▸ **ASSIGNMENT**: Everything from the line holding "Image resolution: width=800" to the end of the listing below should be copied exactly, line for line, minus the pictures.

▸ **SUPPLIED RECORDS**:

════

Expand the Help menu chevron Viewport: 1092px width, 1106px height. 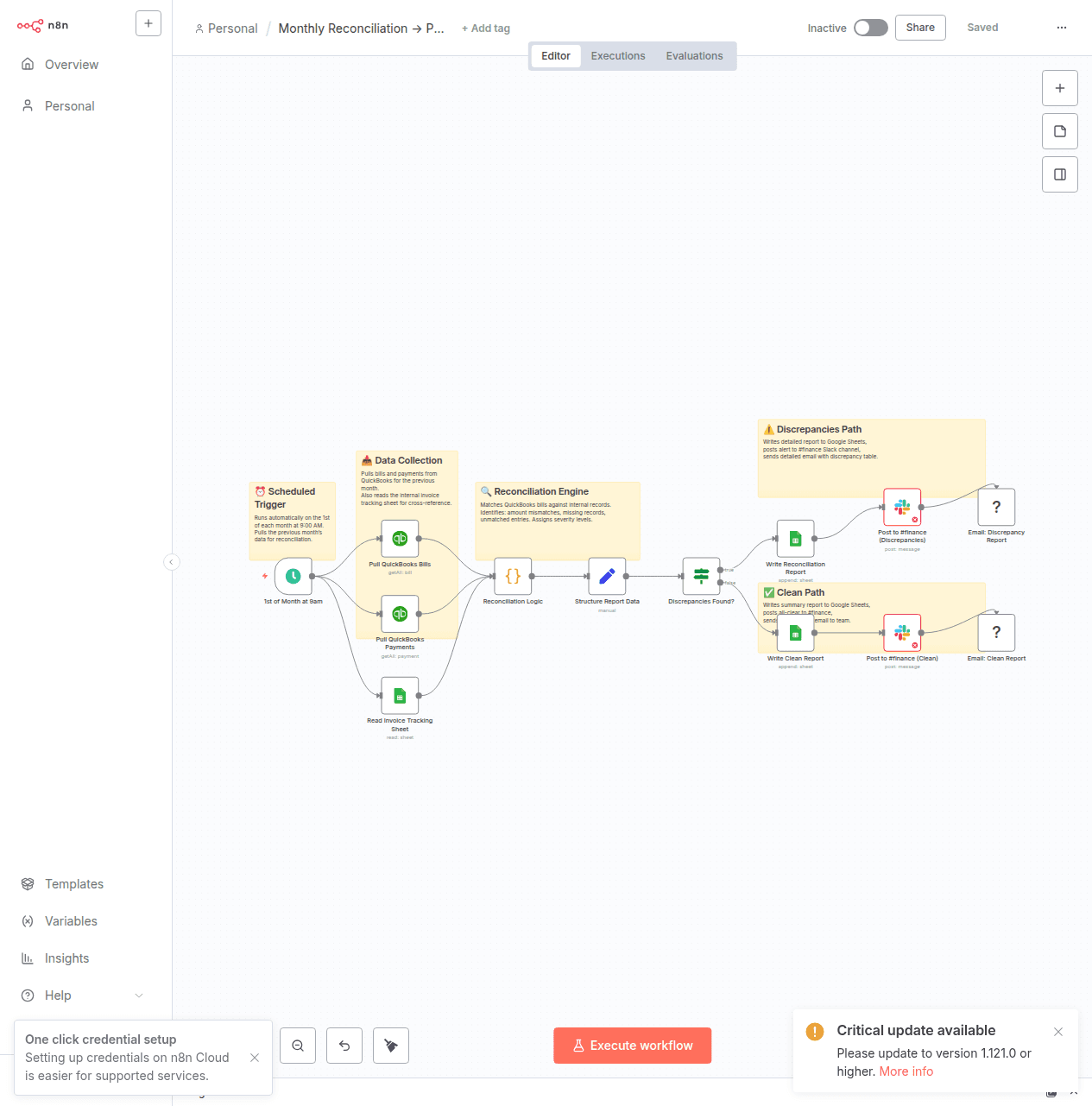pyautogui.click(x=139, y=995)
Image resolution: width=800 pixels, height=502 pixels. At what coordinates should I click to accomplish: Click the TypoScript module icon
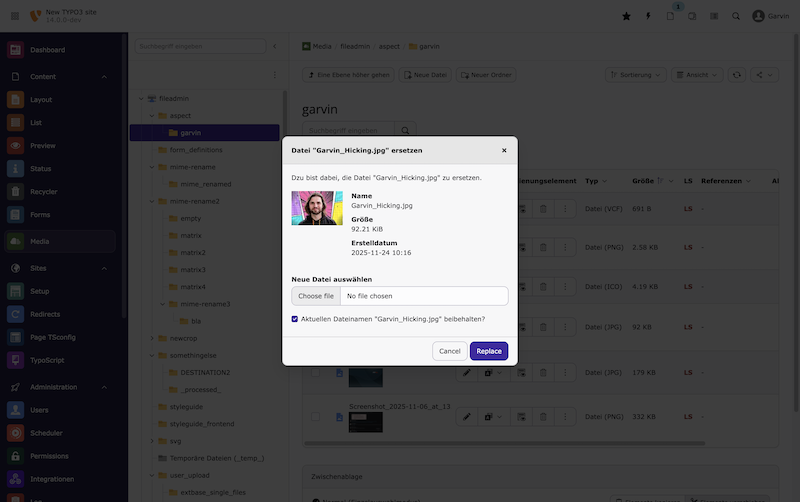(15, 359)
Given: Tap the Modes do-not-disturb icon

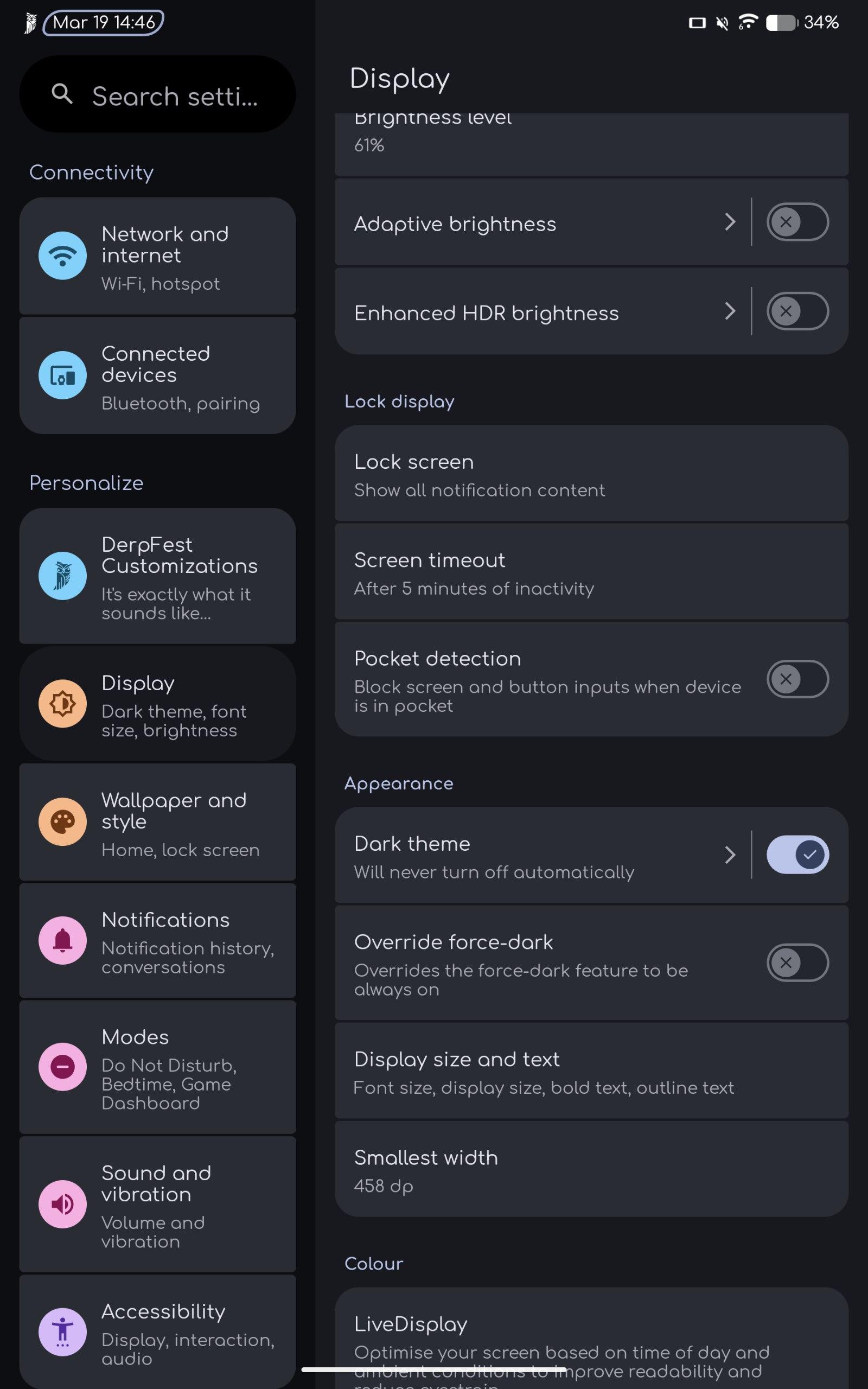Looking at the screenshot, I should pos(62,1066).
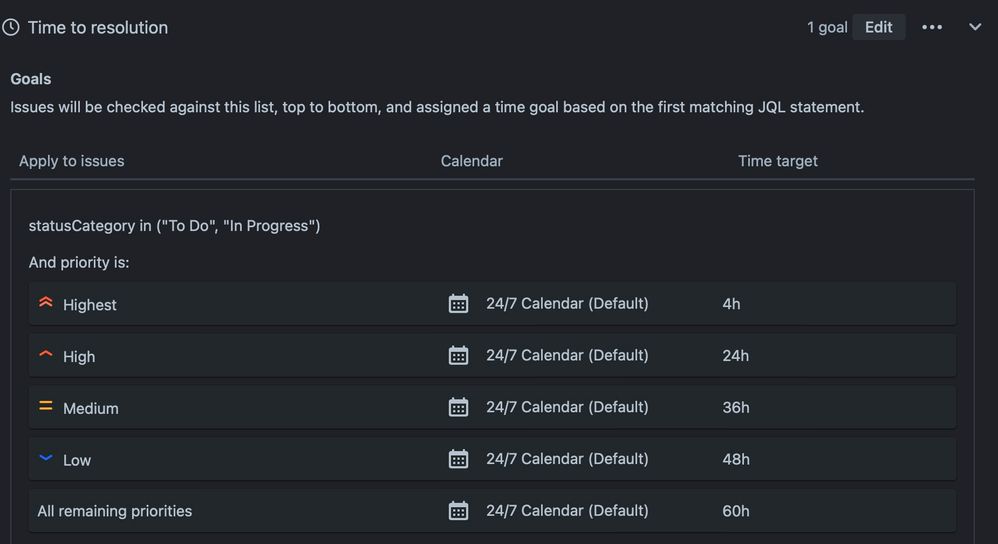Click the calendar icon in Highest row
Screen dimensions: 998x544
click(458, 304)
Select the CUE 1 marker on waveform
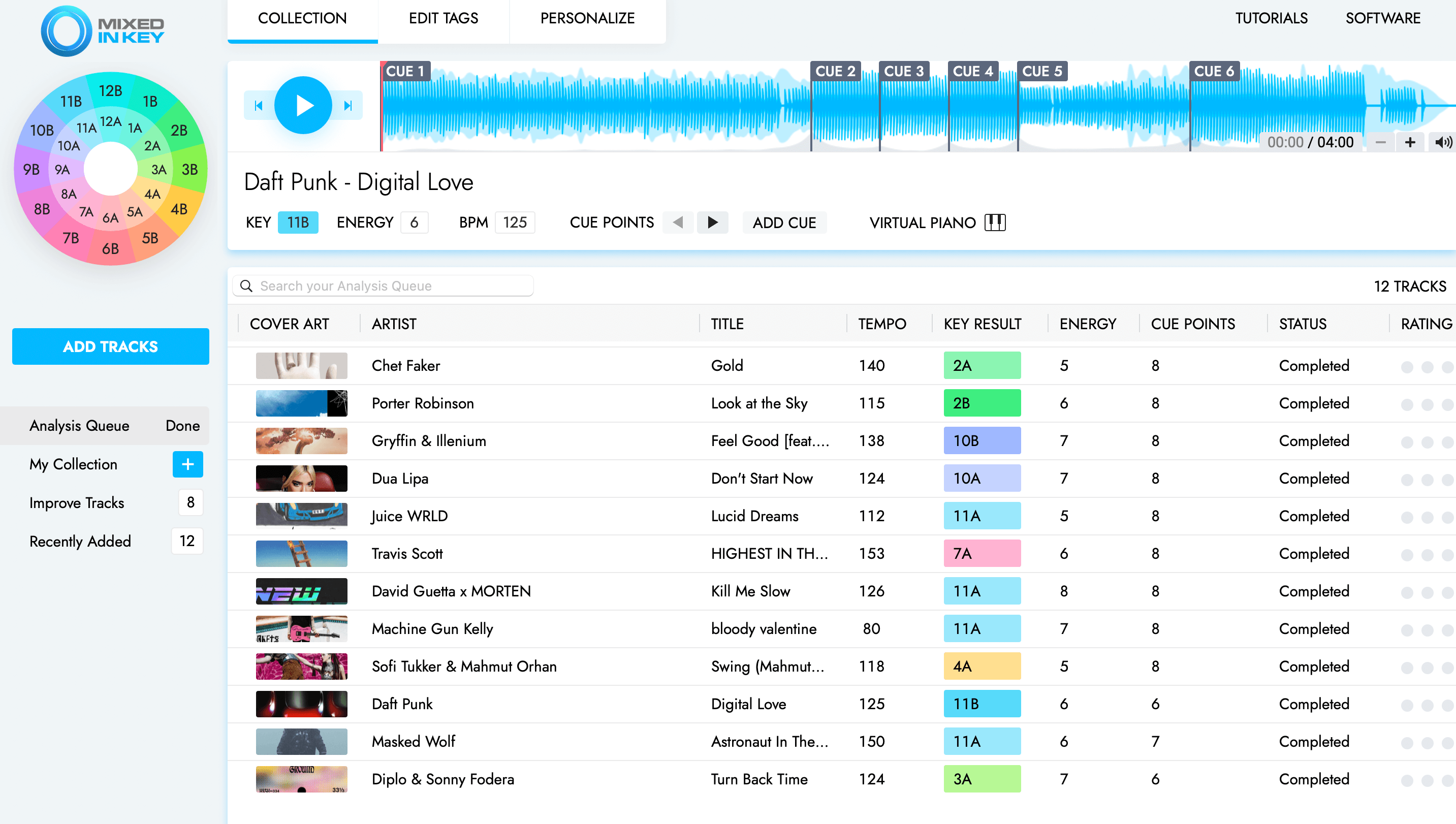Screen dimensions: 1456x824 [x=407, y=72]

════

▸ **WRITTEN REPLY**:
Image resolution: width=800 pixels, height=502 pixels. At what coordinates should I click to accomplish: Click the TypoScript module icon
(15, 359)
Given: Tap the Modes do-not-disturb icon

Looking at the screenshot, I should pos(62,1066).
Click the calendar icon in Highest row
Screen dimensions: 998x544
click(458, 304)
Select the CUE 1 marker on waveform
Screen dimensions: 1456x824 [x=407, y=72]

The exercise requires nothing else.